So, I am having fun. And the next step will be learning how to write blog posts and post them from within org-mode. For the time being, I’m going to be unambitious, and simply copy and paste this via Chrome.

Maybe the more direct way comes later.

We want to see Jesus

You know, after nearly 36 years, I’m tired of preaching.

*****

OK, that was a bit of a storyteller’s exaggeration, to get your attention. After 36 years, I’m tired of preaching – sometimes. Because of course preaching is the best thing. As many of you know, it was a call to preach that was the heart of my call to be ordained in the first place. It was about the second or third time I went to church as an adult believer, and undergraduate here in Oxford, and I was listening to the sermon, and I suddenly had the powerful thought: I want to do that! And it was like God said, OK, you’ve got it. And I love it, it’s the best job in the world: telling people about Jesus, about God; doing your best to make that introduction: Harry, this is Jesus; Jesus, Harry. I can’t understand why anyone would want to do anything else, really. It’s the best thing in the world – and you get paid for it, too.

But preaching is heartbreaking, too. You preach your heart out (on your good days), and yet you don’t see lives dramatically changed week by week as people are converted. You don’t see revival beginning in this nation. You don’t see people flocking to church and bringing their friends because word has got about that when you preach, God is really there and doing something. None of that is the heartbreaking thing. The heartbreaking thing is that I’m not listening to what I say; that I don’t really live out the word I preach. I am not that disciple of Jesus, that I invite others to become and to be.
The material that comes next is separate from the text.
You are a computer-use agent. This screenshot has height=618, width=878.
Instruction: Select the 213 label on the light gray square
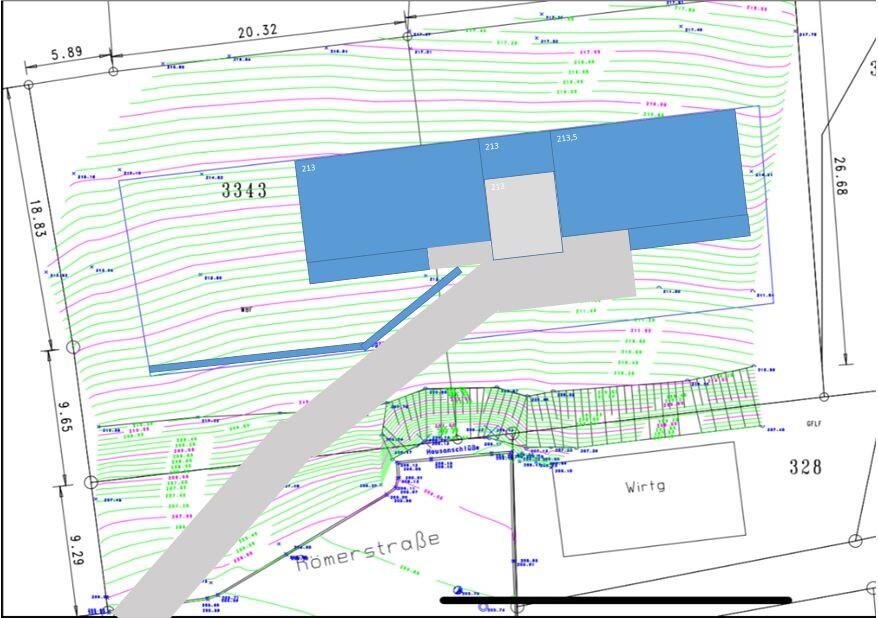[497, 186]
At the festival some Greeks – Gentiles – came to Philip and said to him, We want to see Jesus. No problem! Philip went and told Andrew, and they both went and told Jesus. I suppose they took the Greeks with them and made the introduction, though it doesn’t actually say so. Some people wanted to meet Jesus, and his friends introduced them to him.

Where are the people today, who are saying, We want to see Jesus? Do you know where they are? Do they come and ask you for an introduction?

People can still meet and see Jesus now, even though he lived 2,000 years ago, because he did not cling to his life, but became like that seed he talked about, the seed that falls into the ground and dies. In obedience to the Father, he gave up his life for all of us, so that he might (rise again and) keep it for eternal life, and – and! – make that same eternal life available for everyone who sees him. Jesus wants people to meet him; but the thing is, he chooses first of all to be visible, for people to meet him, in his body: the men and women and children he calls to be his church.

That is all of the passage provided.